As I described in the standardization post, the model used in WebRTC for real-time, browser-based applications does not envision that the browser will contain all the functions needed to function as a telephone or video conferencing unit. Instead, is specifies the browser will contain the functions that are needed to run a Web application which would work in conjunction with back-end servers to implement telephony functions as required. According to this, WebRTC is meant to implement the media plane but to leave the signalling plane up to the application. Different applications may prefer to use different protocols, such as SIP or something custom to the particular application. In this approach, the key information that needs to be exchanged is the multimedia session description, which specifies the configuration necessary to establish the media plane. In other words, WebRTC does not specify a particular signalling model other than the generic need to exchange SDP media descriptions in the offer/answer fashion. However, the browser is totally decoupled from the actual mechanism by which these offers and answers are communicated to the remote side.
Signalling alternatives for WebRTC is a frequent subject of discussion. After some email exchanges with Emil Ivov (@emilivov) from Jitsi and Enrico Marocco (@emarok) from Telecom Italia, both active contributors to the IETF, Enrico put together the following thoughts on Signalling options for WebRTC Applications. Enrico also recently published this presentation (embedded below) providing a very good architectural introduction to WebRTC.
Signalling Options for WebRTC Applications
Enrico Marocco – Telecom Italia
Signalling is an essential part of any WebRTC application. In fact, it is an essential part of any interactive application that needs a continuous exchange of events with some remote entity — for example for chat, gaming, real-time collaboration, but also for seemingly basic features such as user-interface dynamic updates and form auto-completion.

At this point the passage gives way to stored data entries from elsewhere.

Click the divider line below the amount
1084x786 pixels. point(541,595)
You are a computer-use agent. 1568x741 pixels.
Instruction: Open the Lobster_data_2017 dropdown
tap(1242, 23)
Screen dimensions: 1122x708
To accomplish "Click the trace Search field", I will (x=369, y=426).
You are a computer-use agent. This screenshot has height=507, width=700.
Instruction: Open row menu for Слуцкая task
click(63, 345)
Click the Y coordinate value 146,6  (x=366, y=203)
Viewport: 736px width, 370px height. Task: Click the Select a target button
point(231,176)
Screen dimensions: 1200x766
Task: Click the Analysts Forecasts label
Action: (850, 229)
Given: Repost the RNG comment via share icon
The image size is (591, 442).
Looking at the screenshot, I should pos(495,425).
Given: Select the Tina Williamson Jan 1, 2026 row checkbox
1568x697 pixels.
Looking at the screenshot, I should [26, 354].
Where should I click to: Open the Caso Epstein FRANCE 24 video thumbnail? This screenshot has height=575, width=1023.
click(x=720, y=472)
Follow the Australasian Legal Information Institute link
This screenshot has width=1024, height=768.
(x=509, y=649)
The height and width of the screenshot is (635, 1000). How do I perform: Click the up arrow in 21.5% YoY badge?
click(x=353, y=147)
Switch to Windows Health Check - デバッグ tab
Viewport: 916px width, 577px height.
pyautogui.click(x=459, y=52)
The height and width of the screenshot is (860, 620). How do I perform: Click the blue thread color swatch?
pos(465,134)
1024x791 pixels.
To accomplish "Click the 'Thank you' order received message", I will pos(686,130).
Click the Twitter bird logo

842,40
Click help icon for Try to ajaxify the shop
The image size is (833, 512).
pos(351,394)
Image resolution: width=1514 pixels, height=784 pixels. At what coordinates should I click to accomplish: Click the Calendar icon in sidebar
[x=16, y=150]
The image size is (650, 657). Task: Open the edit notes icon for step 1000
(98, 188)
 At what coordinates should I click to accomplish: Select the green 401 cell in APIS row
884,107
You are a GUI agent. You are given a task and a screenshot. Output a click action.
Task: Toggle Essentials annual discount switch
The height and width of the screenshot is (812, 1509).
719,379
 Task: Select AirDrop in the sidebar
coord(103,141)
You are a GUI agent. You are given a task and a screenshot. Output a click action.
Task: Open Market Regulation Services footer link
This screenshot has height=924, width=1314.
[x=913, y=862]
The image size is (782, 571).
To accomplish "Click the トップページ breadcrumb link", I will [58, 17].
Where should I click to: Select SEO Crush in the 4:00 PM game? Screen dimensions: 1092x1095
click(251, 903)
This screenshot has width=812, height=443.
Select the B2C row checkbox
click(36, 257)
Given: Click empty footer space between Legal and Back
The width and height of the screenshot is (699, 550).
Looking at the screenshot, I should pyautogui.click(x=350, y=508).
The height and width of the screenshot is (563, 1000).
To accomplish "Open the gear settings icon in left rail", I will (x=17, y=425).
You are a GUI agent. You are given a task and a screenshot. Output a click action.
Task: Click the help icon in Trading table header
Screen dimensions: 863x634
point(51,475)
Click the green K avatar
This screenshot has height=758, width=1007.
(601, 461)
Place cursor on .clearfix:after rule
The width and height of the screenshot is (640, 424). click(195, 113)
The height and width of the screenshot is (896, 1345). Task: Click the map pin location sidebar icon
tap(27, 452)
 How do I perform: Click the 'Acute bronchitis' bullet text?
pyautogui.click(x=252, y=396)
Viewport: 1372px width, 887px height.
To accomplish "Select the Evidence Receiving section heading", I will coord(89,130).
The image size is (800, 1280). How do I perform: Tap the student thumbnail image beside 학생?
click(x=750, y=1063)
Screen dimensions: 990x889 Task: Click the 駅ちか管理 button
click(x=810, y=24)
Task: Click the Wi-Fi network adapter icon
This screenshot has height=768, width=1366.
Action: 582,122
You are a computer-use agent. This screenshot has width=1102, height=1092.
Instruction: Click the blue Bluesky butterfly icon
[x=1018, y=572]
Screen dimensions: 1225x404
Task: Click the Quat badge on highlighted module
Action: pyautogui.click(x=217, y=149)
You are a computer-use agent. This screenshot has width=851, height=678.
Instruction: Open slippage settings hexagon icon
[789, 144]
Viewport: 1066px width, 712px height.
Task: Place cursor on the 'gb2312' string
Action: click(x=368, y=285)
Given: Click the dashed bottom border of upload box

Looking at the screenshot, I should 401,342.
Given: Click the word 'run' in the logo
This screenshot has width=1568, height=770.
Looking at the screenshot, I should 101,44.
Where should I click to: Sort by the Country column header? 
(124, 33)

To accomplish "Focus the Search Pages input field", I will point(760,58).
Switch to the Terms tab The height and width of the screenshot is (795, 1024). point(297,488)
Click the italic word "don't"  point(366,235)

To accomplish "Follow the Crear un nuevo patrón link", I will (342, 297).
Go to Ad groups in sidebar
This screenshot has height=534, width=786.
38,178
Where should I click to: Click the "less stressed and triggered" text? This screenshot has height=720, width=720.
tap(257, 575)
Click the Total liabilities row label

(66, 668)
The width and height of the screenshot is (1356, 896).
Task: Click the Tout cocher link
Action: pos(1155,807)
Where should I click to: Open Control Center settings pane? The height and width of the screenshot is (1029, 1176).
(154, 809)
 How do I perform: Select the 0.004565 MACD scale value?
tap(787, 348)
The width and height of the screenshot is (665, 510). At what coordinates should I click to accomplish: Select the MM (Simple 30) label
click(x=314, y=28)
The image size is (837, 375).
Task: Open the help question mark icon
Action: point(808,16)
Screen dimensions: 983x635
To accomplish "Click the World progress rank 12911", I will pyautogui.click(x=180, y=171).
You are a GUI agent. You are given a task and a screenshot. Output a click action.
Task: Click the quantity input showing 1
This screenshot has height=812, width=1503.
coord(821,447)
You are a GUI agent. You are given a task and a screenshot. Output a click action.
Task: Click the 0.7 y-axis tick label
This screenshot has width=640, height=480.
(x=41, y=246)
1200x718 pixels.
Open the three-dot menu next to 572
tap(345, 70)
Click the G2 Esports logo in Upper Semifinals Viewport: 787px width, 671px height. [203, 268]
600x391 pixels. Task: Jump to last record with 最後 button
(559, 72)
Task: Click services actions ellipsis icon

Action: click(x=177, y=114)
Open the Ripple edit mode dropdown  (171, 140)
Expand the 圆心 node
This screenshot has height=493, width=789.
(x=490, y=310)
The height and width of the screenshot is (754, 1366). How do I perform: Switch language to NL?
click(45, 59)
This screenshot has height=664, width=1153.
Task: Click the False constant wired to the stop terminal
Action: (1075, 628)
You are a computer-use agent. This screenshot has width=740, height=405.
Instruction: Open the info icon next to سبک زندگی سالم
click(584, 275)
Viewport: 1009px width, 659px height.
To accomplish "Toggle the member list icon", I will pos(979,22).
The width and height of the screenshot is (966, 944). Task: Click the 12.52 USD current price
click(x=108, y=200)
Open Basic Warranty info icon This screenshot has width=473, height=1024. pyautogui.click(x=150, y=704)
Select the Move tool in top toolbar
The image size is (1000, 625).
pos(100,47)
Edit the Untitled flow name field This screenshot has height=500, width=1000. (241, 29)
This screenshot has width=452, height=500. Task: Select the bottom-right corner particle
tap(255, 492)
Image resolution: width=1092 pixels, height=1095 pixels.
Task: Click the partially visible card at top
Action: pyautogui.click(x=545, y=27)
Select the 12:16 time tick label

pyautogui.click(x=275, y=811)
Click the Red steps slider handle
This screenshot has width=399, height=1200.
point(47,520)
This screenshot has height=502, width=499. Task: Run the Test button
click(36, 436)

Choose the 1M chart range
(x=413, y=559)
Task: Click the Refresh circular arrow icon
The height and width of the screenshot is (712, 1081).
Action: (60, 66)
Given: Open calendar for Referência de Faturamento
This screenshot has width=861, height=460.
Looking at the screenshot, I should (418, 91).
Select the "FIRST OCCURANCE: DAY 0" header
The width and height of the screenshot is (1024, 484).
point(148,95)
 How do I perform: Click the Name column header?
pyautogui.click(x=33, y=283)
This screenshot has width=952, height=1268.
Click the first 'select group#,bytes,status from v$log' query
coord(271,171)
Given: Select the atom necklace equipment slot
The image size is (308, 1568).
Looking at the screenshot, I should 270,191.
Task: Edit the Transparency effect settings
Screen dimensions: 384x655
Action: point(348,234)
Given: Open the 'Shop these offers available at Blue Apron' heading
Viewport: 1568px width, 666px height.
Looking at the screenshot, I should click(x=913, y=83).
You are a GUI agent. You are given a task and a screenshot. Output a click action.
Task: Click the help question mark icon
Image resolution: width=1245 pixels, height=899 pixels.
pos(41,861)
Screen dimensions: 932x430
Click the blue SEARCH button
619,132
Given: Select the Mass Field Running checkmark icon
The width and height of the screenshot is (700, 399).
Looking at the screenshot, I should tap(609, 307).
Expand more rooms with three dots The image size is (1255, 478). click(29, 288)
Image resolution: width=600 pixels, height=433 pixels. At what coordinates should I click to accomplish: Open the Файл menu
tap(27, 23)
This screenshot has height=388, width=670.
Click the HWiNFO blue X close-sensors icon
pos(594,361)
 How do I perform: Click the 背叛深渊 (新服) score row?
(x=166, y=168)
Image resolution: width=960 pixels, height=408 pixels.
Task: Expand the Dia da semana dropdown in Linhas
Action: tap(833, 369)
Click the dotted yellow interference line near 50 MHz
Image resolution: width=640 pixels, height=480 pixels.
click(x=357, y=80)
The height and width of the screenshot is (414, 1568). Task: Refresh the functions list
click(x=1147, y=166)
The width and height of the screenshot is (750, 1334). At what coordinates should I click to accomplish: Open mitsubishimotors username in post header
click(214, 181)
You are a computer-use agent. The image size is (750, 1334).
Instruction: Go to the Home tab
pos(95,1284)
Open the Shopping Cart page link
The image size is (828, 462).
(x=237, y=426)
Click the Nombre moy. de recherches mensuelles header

Contrary to common Internet applications, the web environment has two peculiarities that affect signalling in a rather significant way.
The first challenge consists in the fact that HTTP — the one and only protocol web clients speak — is inherently mono-directional. Even if hacks that allow bi-directional communication over HTTP have existed for many years (and have gained substantial popularity with the spread of AJAX technologies), it is only very recently that the industry has found a point of convergence in the WebSocket extension which has become an official Internet standard. However, even if in the long run WebSocket will most likely become the default transport channel for web signalling, today the mechanism does not offer the reliability robust applications require. In fact, despite being available in some of the most popular web browsers, it still suffers from a general lack of support in very common HTTP intermediaries such as corporate proxies and transparent caching/optimisation servers.
WebSocket over TLS on port 443, indistinguishable from regular HTTPS, solves the problem only in part. In fact, in addition to the operational effort required for acquiring and managing TLS certificates — negligible in many cases — both clients and servers still need to deal with frequent and unpredictable timeout-induced disconnections (to get a rough idea of how easily a proxy can be misconfigured, one could go through the exercise of counting how many parameters influence timeouts in the popular Squid proxy server).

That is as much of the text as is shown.